### 文本摘录
矩阵快速幂（模板）

转载请注明出处：http://blog.csdn.net/u012860063?viewmode=contents

Description

You have to find the nth term of the following function:

f(n) = a * f(n-1) + b * f(n-3) + c, if(n > 2)

= 0, if(n ≤ 2)

Input

Input starts with an integer T (≤ 100), denoting the number of test cases.

Each case contains four integers n (0 ≤ n ≤ 108),a b c (1 ≤ a, b, c ≤ 10000).

Output

For each case, print the case number and f(n) modulo 10007.

代码如下：

#include <cstdio>
#include <cstring>
#include <algorithm>
using namespace std;

struct Matrix
{
    int  m[5][5];
} I,A,T;
const int mod = 10007;
int a,b,n,mod;
Matrix matrixmul(Matrix a,Matrix b)
{
    int i,j,k;
    Matrix c;
    for (i=1; i<=4; i++)
        for(j=1; j<=4; j++)
        {
            c.m[i][j]=0;
            for(k=1; k<=4; k++)
            {
                c.m[i][j]+=(a.m[i][k]*b.m[k][j]);
                c.m[i][j]%=mod;
            }
        }
    return c;
}
Matrix quickpagow(int n)
{
    Matrix m=A,b=I;
    while (n>=1)
    {
        if(n&1)
            b=matrixmul(b,m);
        n=n>>1;
        m=matrixmul(m,m);
    }
    return b;
}

int main()
{
    int t,ans,i,flag=1,a,b,c;
    scanf("%d",&t);
    while(t--)
    {
        scanf("%d%d%d%d",&n,&a,&b,&c);
        memset(I.m,0,sizeof(I.m));
        memset(A.m,0,sizeof(A.m));
        for(i=1; i<=4; i++)
        {
            I.m[i][i]=1;
        }
        A.m[1][1]=a,A.m[1][2]=0,A.m[1][3]=b,A.m[1][4]=c;
        A.m[2][1]=A.m[3][2]=A.m[4][4]=1;
        if(n>=3)

### 所附材料
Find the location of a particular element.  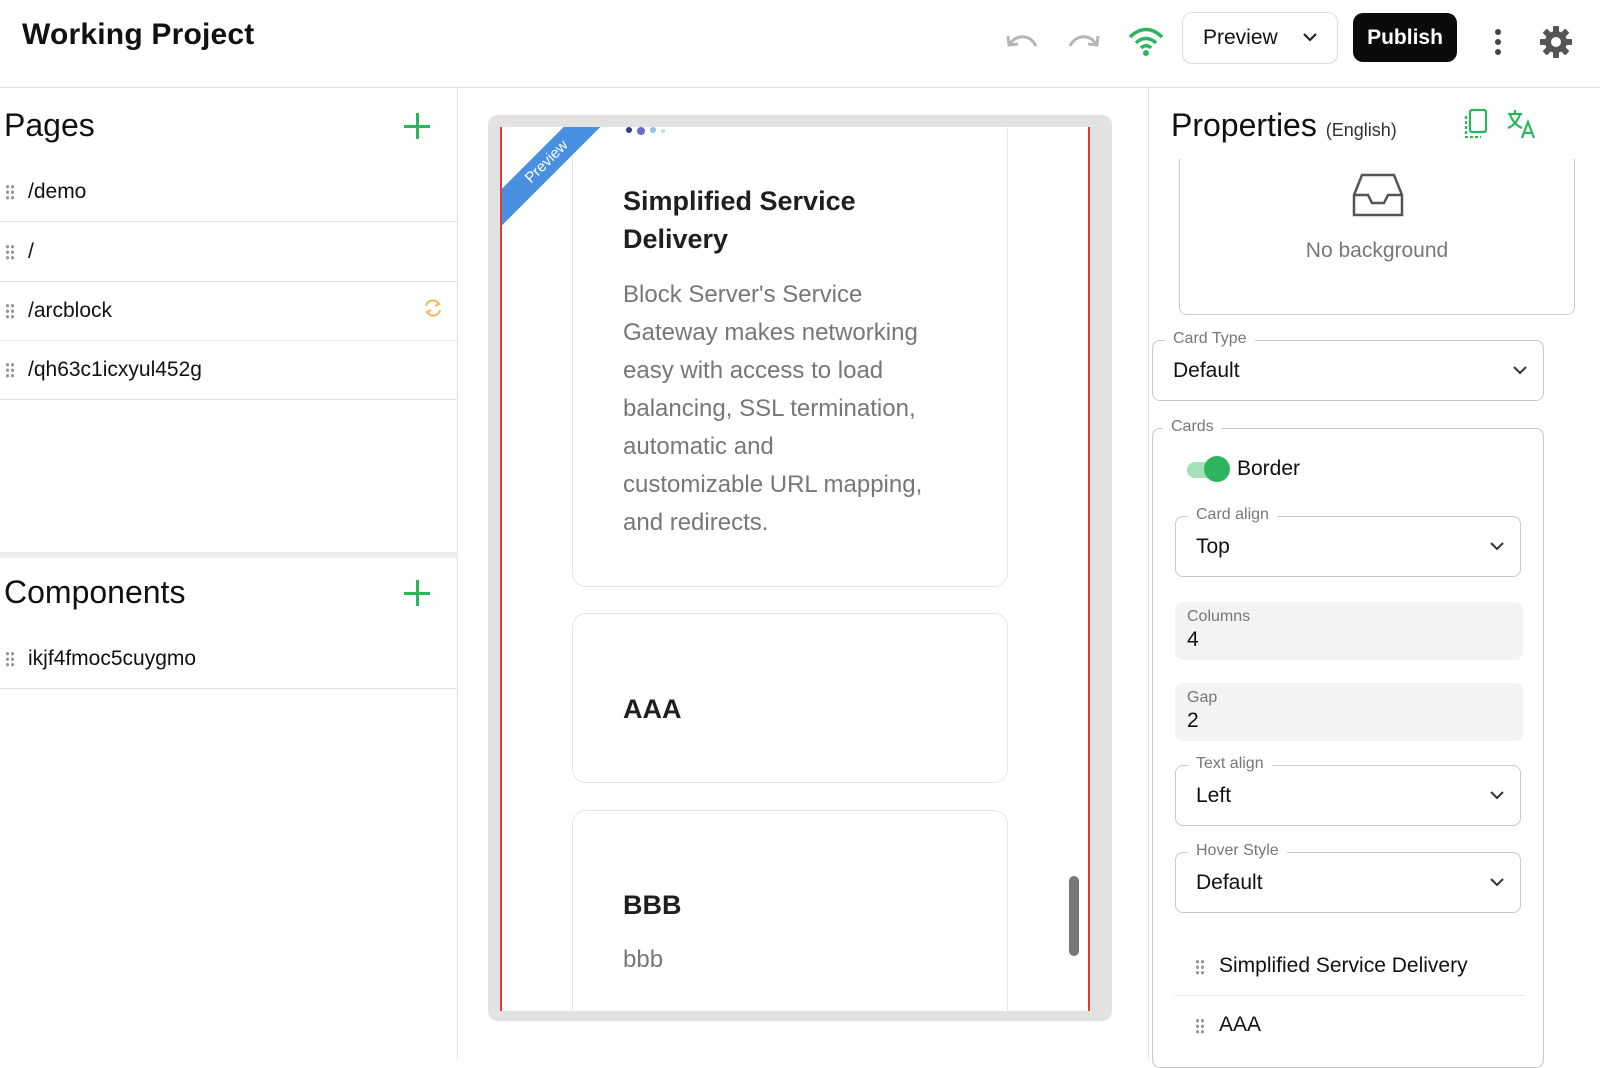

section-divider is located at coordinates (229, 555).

...

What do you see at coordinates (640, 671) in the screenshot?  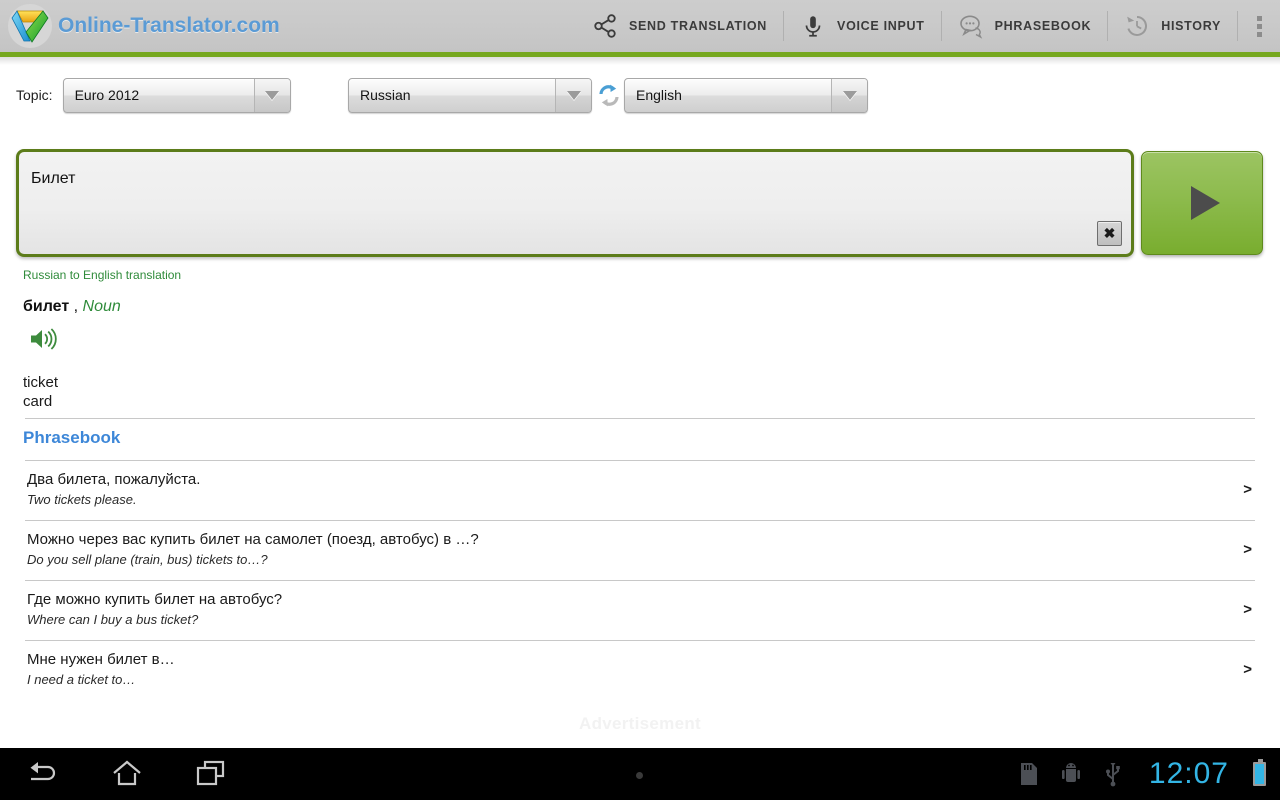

### 任务 1
逐字引用矩阵快速幂模板一文中以“struct Matrix”开头、以“for (i=1; i<=4; i++)”结尾的段落。
### 任务 2
根据矩阵快速幂模板一文的题目说明，每组数据输出的 f(n) 须对哪个数取模？
上述材料取自另一来源。

### 解答 1
struct Matrix
{
    int  m[5][5];
} I,A,T;
const int mod = 10007;
int a,b,n,mod;
Matrix matrixmul(Matrix a,Matrix b)
{
    int i,j,k;
    Matrix c;
    for (i=1; i<=4; i++)

### 解答 2
须对 10007 取模。